● WHAT YOU WILL DO
Reproduce the material from the line containing "Given: Click the" through the end, with "purple" changed to "violet" and everything else unchanged, leaving out the pictures.

● DATA FOR THIS TASK
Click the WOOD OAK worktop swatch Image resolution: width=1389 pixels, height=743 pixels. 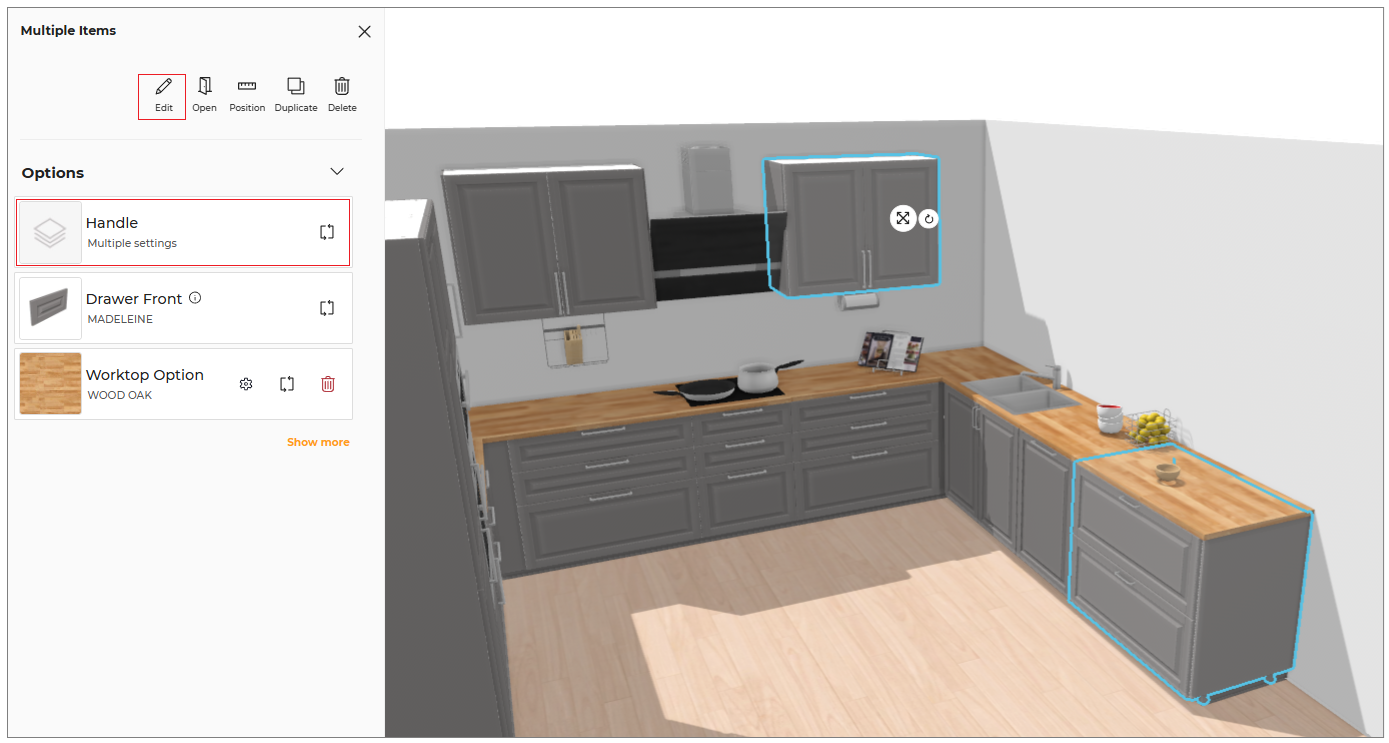coord(50,383)
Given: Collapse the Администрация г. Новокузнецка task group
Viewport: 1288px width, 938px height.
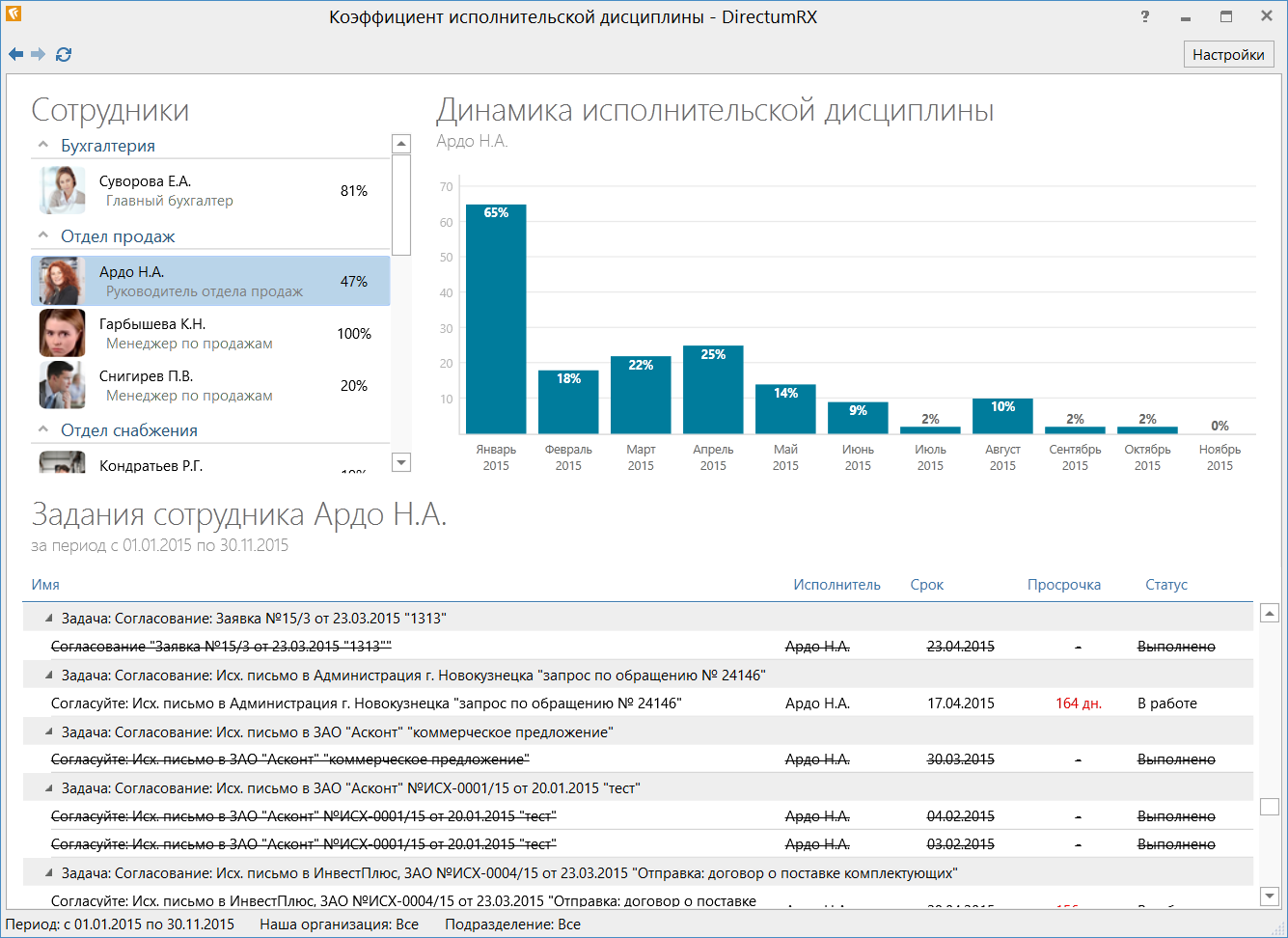Looking at the screenshot, I should 49,675.
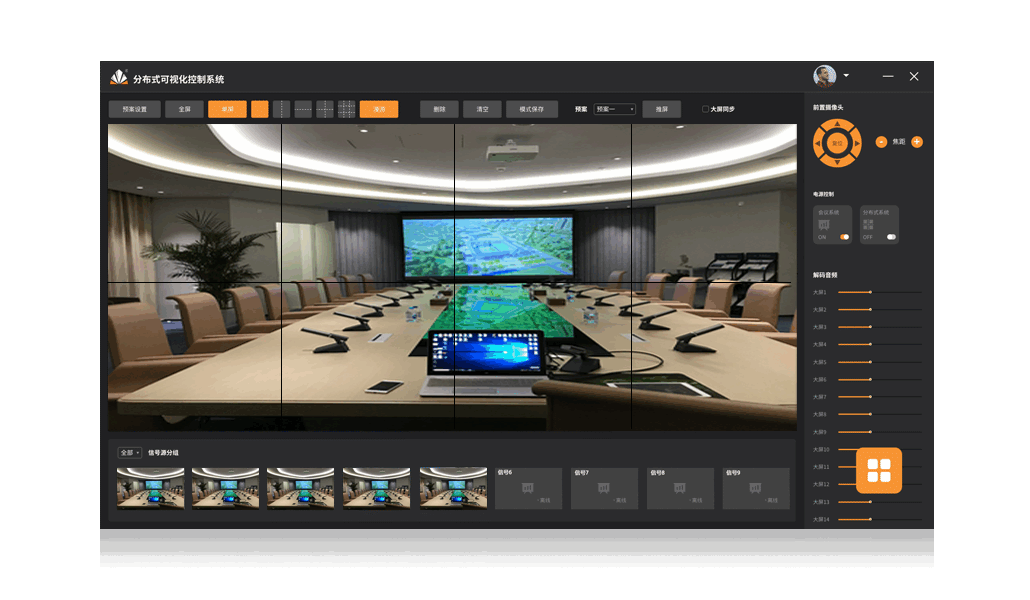Turn on the 分布式系统 power switch
Screen dimensions: 1030x600
[891, 237]
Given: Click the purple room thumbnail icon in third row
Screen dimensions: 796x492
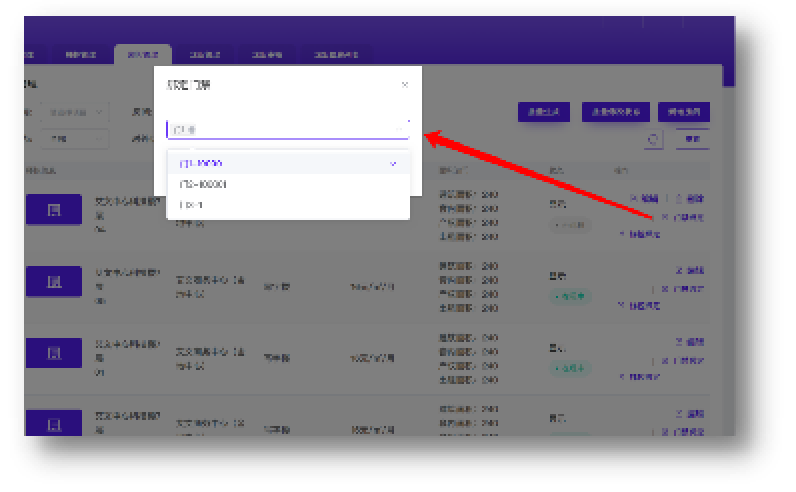Looking at the screenshot, I should tap(54, 353).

● OUTPUT FOR THIS EXERCISE
Given: Click the violet room thumbnail icon in third row
Screen dimensions: 796x492
Looking at the screenshot, I should tap(54, 353).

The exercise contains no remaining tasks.